Distraction is my biggest challenge. Putting hands to keyboard away from NON-writing distractions takes a monumental amount of effort.  Once I'm started, inertia keeps me going, but starting can be harder than getting the car engine to turn over at 40º below zero."Try writing exercises," say All The Experts.  "Prime that creativity pump!""Nope," says contrarian me. My creative pump doesn't need priming, it needs control. Exercises divert me.  If I start doing them, I work on them to the exclusion of all other writing.
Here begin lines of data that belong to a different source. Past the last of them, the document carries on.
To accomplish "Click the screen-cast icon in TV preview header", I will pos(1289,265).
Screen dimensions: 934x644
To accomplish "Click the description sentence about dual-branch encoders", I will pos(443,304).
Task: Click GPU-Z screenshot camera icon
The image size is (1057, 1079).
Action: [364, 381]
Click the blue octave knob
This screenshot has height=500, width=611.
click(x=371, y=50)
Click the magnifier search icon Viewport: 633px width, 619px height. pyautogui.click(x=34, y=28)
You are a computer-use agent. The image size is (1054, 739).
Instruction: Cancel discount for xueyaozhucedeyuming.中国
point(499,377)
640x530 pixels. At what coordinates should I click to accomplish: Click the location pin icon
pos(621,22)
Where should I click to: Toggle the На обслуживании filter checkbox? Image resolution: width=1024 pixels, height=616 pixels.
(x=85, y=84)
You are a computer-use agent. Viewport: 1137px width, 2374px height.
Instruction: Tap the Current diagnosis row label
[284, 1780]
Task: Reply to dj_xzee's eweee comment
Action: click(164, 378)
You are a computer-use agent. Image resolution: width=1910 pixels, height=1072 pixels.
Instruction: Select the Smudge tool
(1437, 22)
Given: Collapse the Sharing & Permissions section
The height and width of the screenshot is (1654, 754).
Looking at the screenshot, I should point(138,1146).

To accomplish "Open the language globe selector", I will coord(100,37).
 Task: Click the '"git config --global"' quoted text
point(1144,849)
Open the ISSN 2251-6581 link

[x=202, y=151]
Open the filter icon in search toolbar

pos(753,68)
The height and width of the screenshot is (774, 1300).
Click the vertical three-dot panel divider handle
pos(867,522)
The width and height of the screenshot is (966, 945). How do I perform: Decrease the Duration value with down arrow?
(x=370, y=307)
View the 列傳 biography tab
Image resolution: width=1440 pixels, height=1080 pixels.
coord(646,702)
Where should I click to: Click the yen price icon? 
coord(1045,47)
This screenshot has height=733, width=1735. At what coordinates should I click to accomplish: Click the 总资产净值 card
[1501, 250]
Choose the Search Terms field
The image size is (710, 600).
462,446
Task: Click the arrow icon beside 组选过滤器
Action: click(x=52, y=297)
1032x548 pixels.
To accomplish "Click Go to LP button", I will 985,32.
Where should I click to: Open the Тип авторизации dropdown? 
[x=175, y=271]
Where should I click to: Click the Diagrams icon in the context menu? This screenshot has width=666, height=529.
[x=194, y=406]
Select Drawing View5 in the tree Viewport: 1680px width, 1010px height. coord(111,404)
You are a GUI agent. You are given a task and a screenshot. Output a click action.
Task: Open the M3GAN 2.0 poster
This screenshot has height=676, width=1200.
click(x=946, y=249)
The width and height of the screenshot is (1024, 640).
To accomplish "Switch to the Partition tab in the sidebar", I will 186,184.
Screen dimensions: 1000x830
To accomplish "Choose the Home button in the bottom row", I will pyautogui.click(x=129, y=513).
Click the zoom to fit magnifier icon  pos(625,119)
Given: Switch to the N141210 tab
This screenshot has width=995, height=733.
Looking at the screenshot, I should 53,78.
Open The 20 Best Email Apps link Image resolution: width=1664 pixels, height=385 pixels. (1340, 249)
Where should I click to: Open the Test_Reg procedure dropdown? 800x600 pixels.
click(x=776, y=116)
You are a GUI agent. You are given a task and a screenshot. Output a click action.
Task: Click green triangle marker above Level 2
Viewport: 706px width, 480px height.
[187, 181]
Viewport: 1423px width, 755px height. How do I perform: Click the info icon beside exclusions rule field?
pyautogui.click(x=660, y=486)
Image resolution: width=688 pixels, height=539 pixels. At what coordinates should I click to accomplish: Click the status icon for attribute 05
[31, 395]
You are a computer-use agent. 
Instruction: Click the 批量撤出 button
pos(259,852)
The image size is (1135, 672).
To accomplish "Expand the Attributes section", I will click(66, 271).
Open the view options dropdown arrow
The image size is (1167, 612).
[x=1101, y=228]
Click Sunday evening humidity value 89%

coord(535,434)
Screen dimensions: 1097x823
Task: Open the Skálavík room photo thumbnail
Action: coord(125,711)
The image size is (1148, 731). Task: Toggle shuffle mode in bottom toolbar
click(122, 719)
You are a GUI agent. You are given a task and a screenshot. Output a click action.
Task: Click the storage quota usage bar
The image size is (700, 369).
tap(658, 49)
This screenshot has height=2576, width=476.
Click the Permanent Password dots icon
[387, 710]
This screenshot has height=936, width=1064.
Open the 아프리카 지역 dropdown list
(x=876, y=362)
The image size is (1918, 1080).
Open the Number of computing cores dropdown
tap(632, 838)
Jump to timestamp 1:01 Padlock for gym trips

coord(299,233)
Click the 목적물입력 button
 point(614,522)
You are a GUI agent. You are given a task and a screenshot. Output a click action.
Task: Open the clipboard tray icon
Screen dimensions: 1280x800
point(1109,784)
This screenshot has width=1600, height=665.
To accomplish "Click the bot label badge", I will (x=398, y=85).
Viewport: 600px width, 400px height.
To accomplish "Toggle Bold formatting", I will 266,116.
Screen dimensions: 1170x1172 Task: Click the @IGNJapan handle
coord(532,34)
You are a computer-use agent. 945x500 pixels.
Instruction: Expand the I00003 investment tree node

Tasks like character interviews, random story prompts, and plot-starters get my mind moving, but I have to file them under the same mental header as alphabetizing my spice rack.  Sure, the result will be pretty, but is it really a good use of my time?I mean, I don't use the spices in alphabetical order, I prefer grouping spices & herbs I use together, and I like having the ones I use most in front, so why bother? Same question applies to wording. Should I spend time practicing on exercises or on actual writing?Five-minute free association writing is the only type of exercise that works for me, and even then, I have to pretend someone else will read it.This summer I'm doing pieces twice a week on words provided by friends. I post them to my other blog space, Sometimes I Do Other Things. Here's the post from earlier this week, just for jollies:


July 24. The word is incandescent.I might have a thing for four-syllable words. They have a beat that appeals. I mean, one can say “lighted from within by heat” with a lot of words. Alit. Glowing. Shining. Fiery.  I could keep going without a thesaurus, but my POINT is that I like the four-syllable version of it best of bestest.In-can-DES-cent. You could dance to it. Tossing that word into a sentence with a lot of short, brisk nouns really changes the flow and …erm…brightens it up.The “it’s on fire” implication pleases me too. I am a fan of fire. When I was a camp cook, we did all our meals over open fires, so that meant three to four fires a day (s’mores!) six days a week for ten weeks. Rain or shine, all outdoors. We had a backup pit in the tin-roof dining shelter, but I only remember using it four times in four years. Three times were in one memorably soggy summer.The rest of the time we made that cook fire roar hard enough to scare off puny raindrops. It wasn’t just for food either. Typically we boiled about 20 gallons of water per meal for washing and semi-sterilize all the dishes too.  (Bleach was also our friend. Better/healthy living through chemistry.)ANYway. The best part was lighting the first fire of the day. We had a little ritual for banking a fire to be safe overnight. No dousing with water the Girls Scout way, because this was a working pit, not a campfire. We banked it like pioneers, burning it down to nothing,  burying any hot coals safe beneath a heavy layer of cool ash and clinkers at the bottom, then covering the pit with the spark grate.Our side goal was to go as many days as possible without lighting a match. Kinda like those safety signs. “It has been (X) days since we last resorted to using modern tools.”Imagine kneeling in the dew of the early morning to dig through smoky dust while still sleepy-eyed and pre-caffeinated, until at last you find one tiny coal withering to nothing at the touch of damp air. Your only tools are sassafras twigs, the power of your lungs, and the skill of your hands. Careful, gentle, as delicate as can be, you breathe life back into that coal until fire leaps free again, newborn and hungry for fuel.I felt as powerful as any goddess, I swear. Incandescent indeed.